Par des mémoires en défense, enregistrés les 21 septembre, 9 octobre 2023 et
2 novembre 2023, l'université de Strasbourg conclut, à titre principal, au rejet de la requête et, à titre subsidiaire, à ce que l'injonction prononcée se limite à l'obligation pour l'université de convoquer la requérante aux épreuves orales qui se tiendront au titre de l'année universitaire
2023-2024.
Elle soutient que les moyens de la requête ne sont pas fondés.
L'instruction a été close trois jours francs avant la date d'audience, en application de l'article R. 613-2 du code de justice administrative.
Vu :
- les autres pièces du dossier ;
- l'ordonnance n° 2305770 du 31 août 2023, par laquelle le juges des référés a rejeté la requête en référé-suspension contre la même décision en raison du défaut d'urgence.
Vu :
- le code de l'éducation ;
- le code de justice administrative.
Les parties ont été régulièrement averties du jour de l'audience.
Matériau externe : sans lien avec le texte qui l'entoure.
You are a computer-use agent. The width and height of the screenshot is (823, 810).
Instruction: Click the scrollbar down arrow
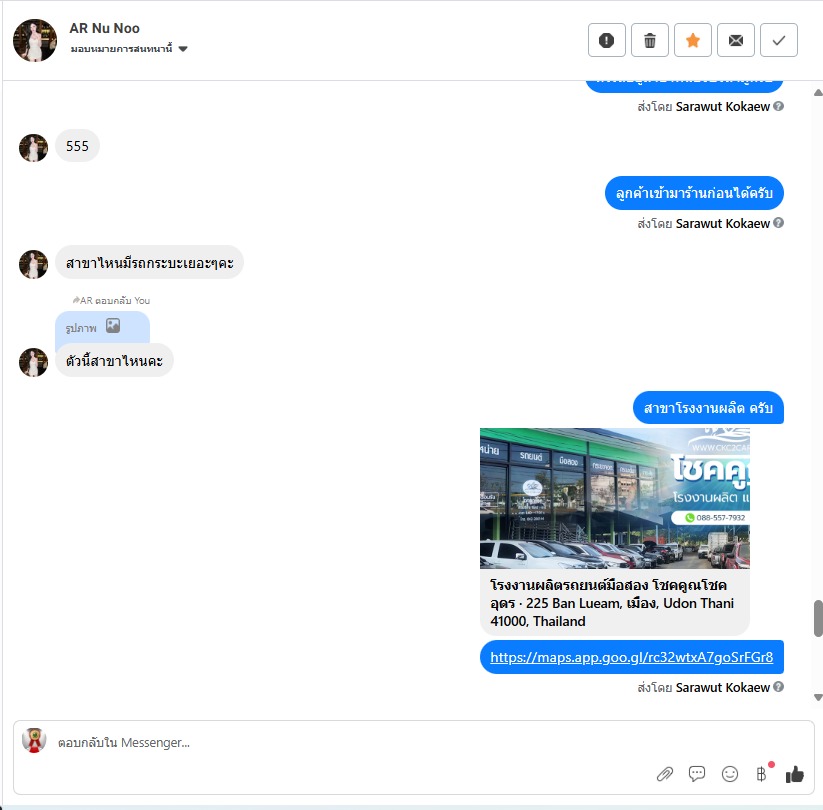817,697
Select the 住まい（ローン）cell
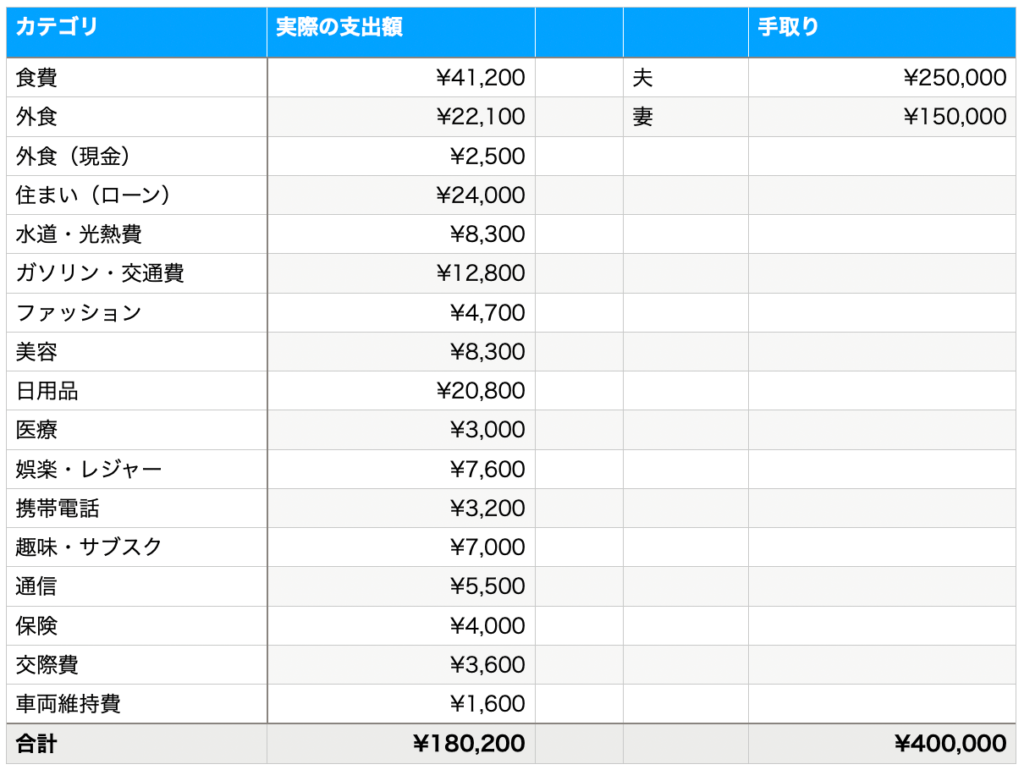Viewport: 1024px width, 770px height. pyautogui.click(x=136, y=195)
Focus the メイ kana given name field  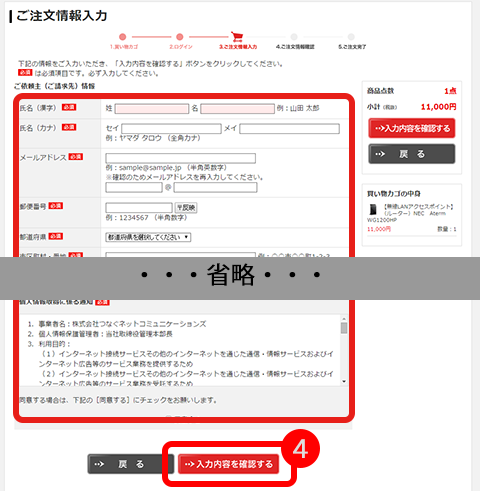(289, 129)
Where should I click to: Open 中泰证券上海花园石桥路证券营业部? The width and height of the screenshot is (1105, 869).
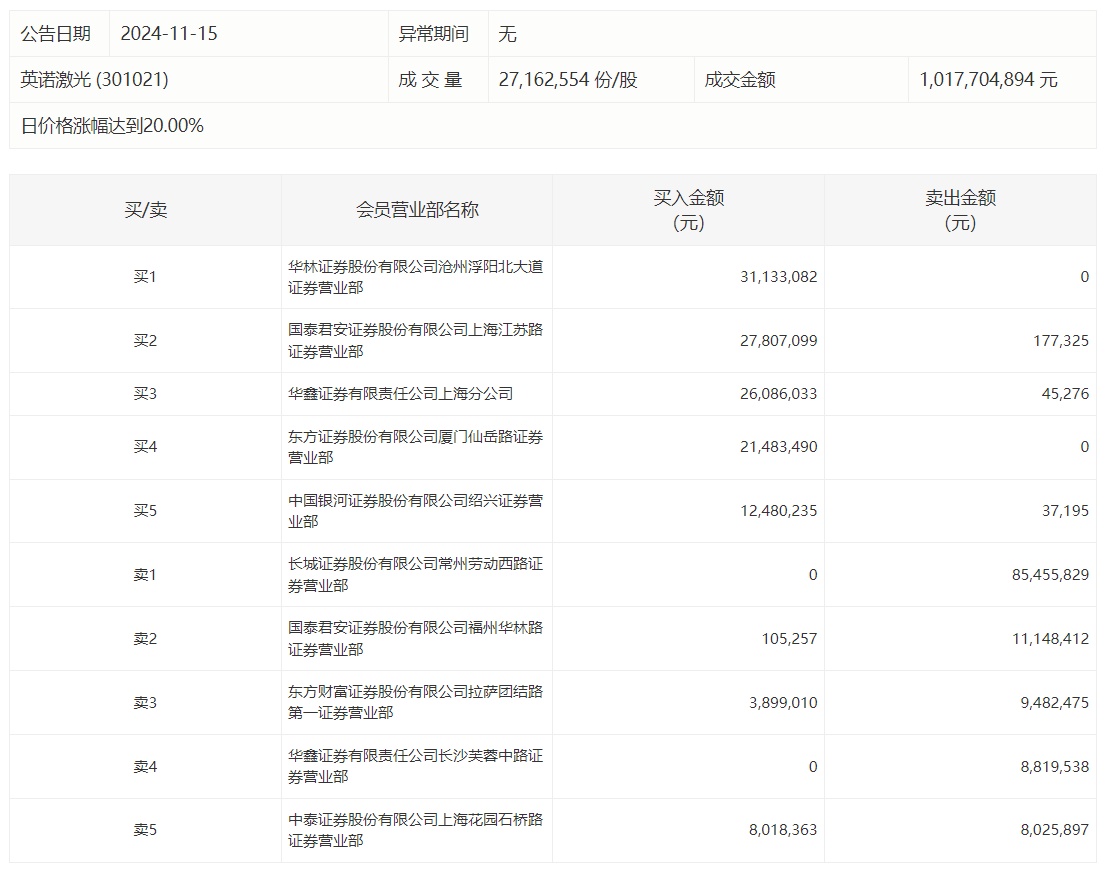click(416, 830)
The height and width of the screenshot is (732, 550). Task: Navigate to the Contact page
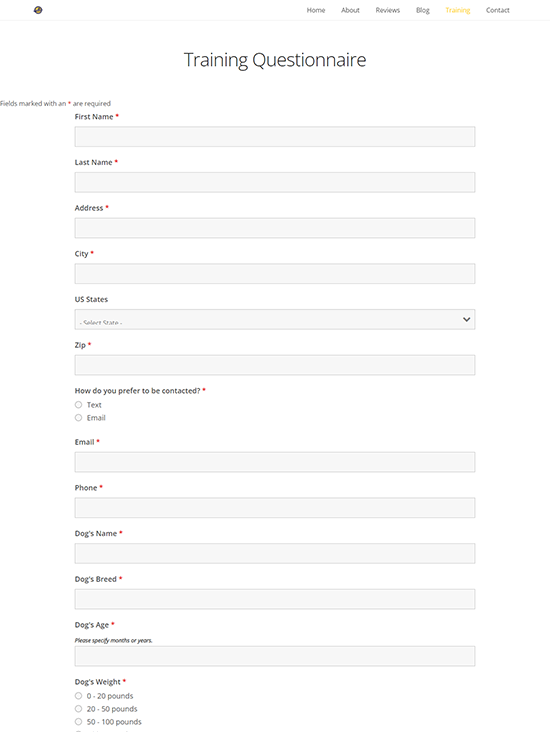click(498, 10)
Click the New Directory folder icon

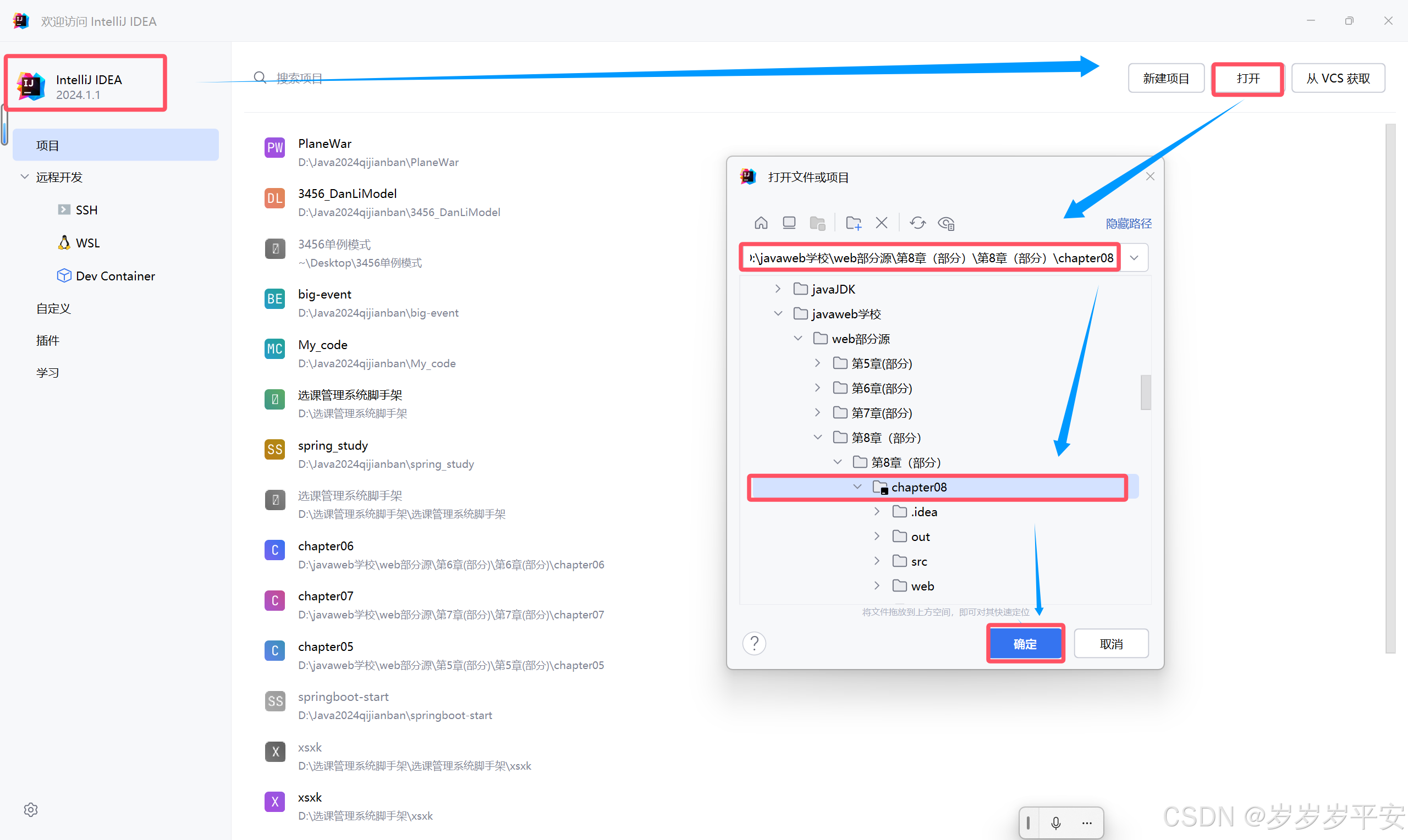853,223
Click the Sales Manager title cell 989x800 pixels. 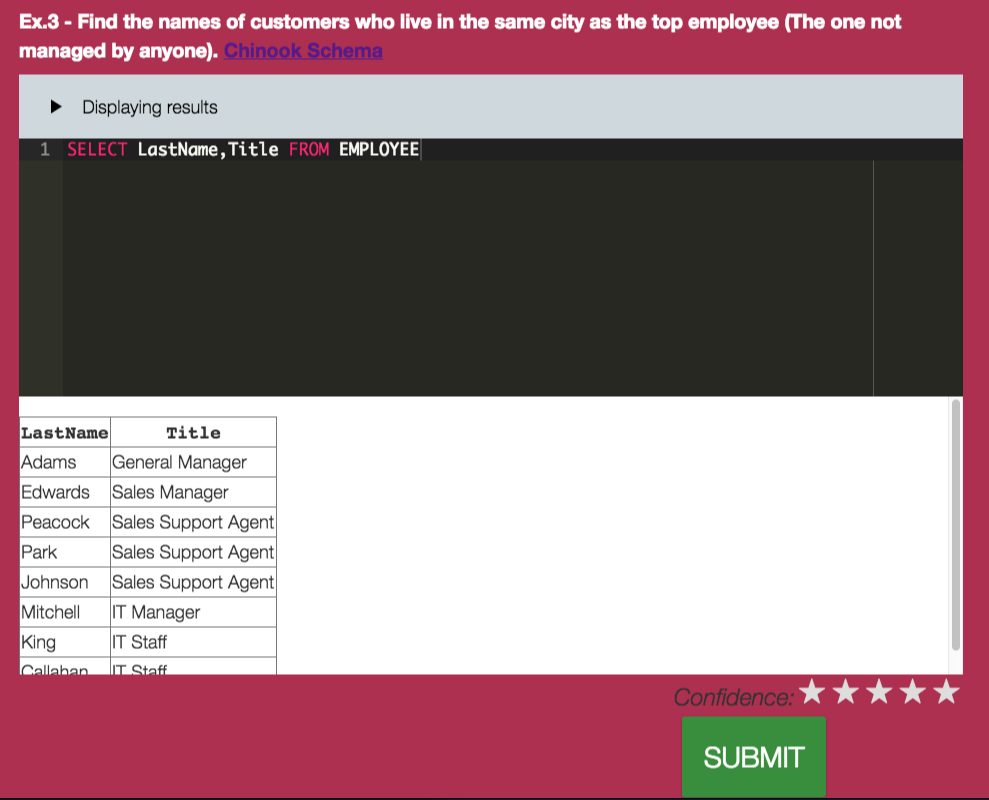170,492
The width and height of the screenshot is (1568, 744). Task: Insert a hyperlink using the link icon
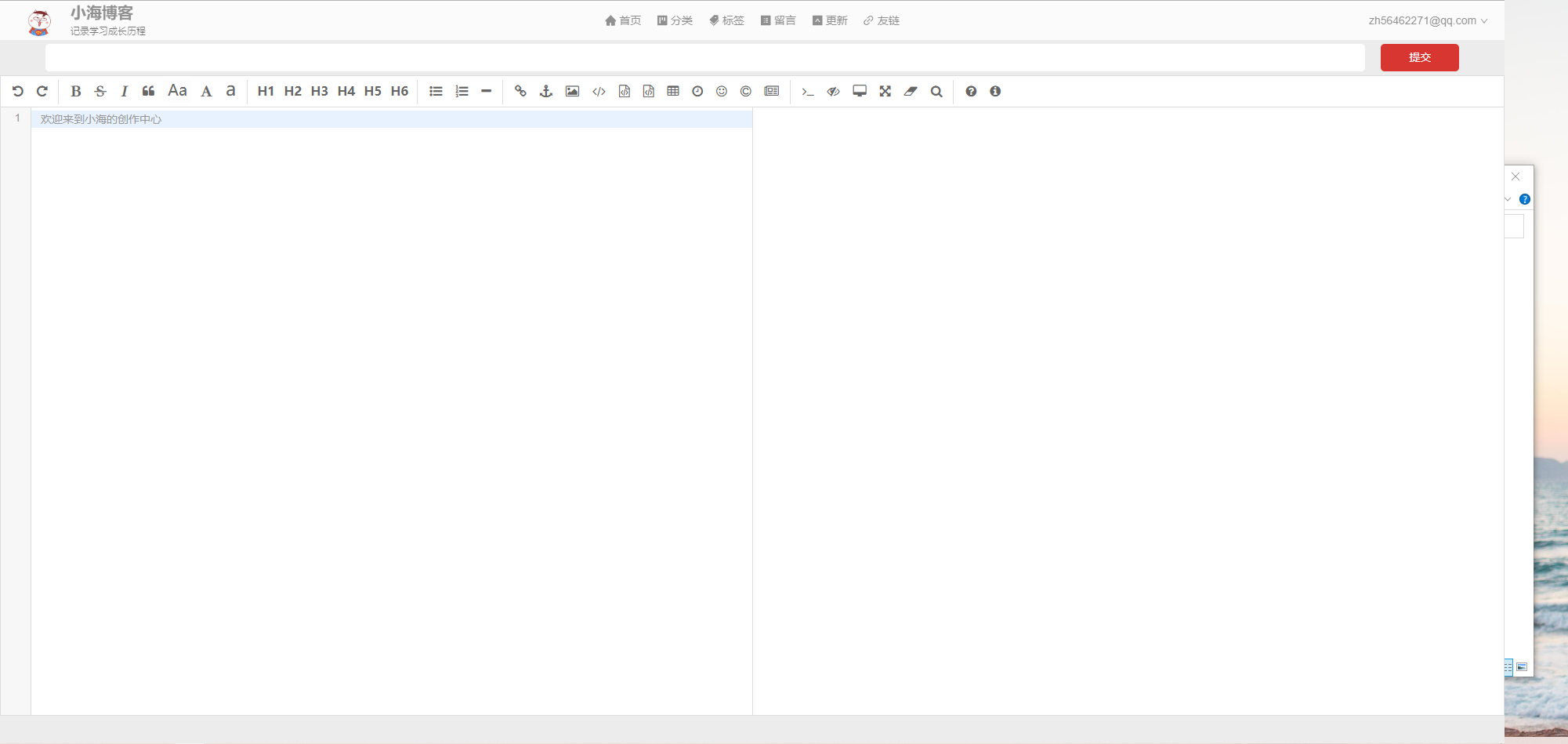click(520, 92)
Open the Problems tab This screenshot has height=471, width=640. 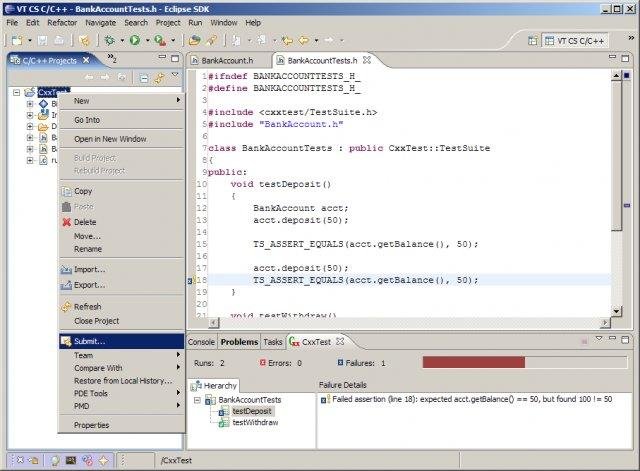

Ont été entendus au cours de l'audience publique :
- le rapport de Mme Dobry,
- les conclusions de M. Boutot, rapporteur public,
- les observations de Me Cortes, substituant Me Bellanger, représentant Mme B ;
- et les observations de Mme C, représentant l'université de Strasbourg.
Considérant ce qui suit :
1. Mme B a suivi au cours de l'année universitaire 2022-2023 une première année de licence " sciences pour la santé " à l'université de Strasbourg, au terme de laquelle elle ambitionnait d'accéder en deuxième année d'études de médecine. A l'issue d'un premier groupe d'épreuves, son classement lui a seulement permis d'être admissible à l'intégration de la formation souhaitée, et elle a dû se présenter à un second groupe d'épreuves. Par délibération du
5 juillet 2023, le jury pour les épreuves d'admission en études de santé (médecine, pharmacie, odontologie, maïeutique et masso-kinésithérapie) de l'université de Strasbourg a arrêté le classement des étudiants admis en formations de santé à l'issue du deuxième groupe d'épreuves. Mme B, à laquelle ce classement permet de poursuivre ses études en pharmacie, mais non en médecine, demande au tribunal d'annuler cette délibération, ainsi que les décisions d'admission en deuxième année des étudiants prises en son application et la décision lui refusant son admission en deuxième année d'études de médecine.
Sur les conclusions à fin d'annulation :
En ce qui concerne l'étendue du litige :
2. Compte tenu du nombre prédéterminé et limité de places en études de santé et de ce qu'elle se fonde sur une appréciation des aptitudes de l'ensemble des candidats, la délibération par laquelle le jury arrête le classement des candidats à l'issue des épreuves du second groupe présente un caractère indivisible. Dès lors que l'admission ou la non-admission d'un candidat en études de santé à l'issue des épreuves du second groupe procède uniquement de ce classement, les décisions d'admission et la décision de non-admission que conteste la requérante ne sont pas détachables de la délibération du jury. Par suite, les conclusions de la requérante tendant à l'annulation de ces différentes décisions doivent être regardées comme étant dirigées contre cette délibération.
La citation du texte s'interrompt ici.